Since the acceptance criteria of the depletion range of the positive control were fulfilled, the observed precipitations and phase separation were regarded as insignificant.

Due to the observed phase separation after the incubation period in the lysine peptide samples, prediction model 2 based on the cysteine peptide depletion only should be considered. However, precipitation was observed as well in the cysteine experiment.

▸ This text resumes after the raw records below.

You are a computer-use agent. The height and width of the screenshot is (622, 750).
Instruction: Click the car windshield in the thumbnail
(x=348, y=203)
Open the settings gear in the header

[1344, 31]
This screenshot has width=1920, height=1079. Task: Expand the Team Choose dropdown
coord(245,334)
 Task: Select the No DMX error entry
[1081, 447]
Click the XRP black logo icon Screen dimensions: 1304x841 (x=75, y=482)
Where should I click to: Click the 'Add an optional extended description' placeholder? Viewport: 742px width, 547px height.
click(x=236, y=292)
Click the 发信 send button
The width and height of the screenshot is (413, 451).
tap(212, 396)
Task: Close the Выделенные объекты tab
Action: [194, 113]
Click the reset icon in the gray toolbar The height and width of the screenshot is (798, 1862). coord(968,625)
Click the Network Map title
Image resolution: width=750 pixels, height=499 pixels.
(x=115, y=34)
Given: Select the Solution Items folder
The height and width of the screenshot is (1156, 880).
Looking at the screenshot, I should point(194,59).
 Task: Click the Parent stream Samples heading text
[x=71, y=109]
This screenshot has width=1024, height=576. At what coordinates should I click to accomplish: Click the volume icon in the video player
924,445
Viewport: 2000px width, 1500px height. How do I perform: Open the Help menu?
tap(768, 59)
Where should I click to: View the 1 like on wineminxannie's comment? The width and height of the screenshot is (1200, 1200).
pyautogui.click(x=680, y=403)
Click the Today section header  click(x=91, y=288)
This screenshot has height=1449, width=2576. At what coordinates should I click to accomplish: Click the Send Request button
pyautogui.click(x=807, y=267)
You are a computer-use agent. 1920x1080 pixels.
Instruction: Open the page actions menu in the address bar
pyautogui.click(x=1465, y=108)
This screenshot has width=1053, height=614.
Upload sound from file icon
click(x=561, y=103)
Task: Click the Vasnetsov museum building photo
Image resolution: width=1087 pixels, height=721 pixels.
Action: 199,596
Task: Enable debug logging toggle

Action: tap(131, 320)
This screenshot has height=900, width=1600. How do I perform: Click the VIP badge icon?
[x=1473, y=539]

The 100 mM stock solution of the test item showed minimal reactivity towards the synthetic peptides. The mean depletion of the cysteine peptide was ≤ 6.38 % (0 %).

According to the evaluation criteria in the guideline, if a precipitation or phase separation is observed after the incubation period, peptide depletion may be underestimated and a conclusion on the lack of reactivity cannot be drawn with sufficient confidence in case of a negative result. Due to the observed precipitation in the cysteine experiment no prediction can be made.

The 100 mM stock solution of the positive control (cinnamic aldehyde) showed high reactivity towards the synthetic peptides. The mean depletion of both peptides was 64.04 %.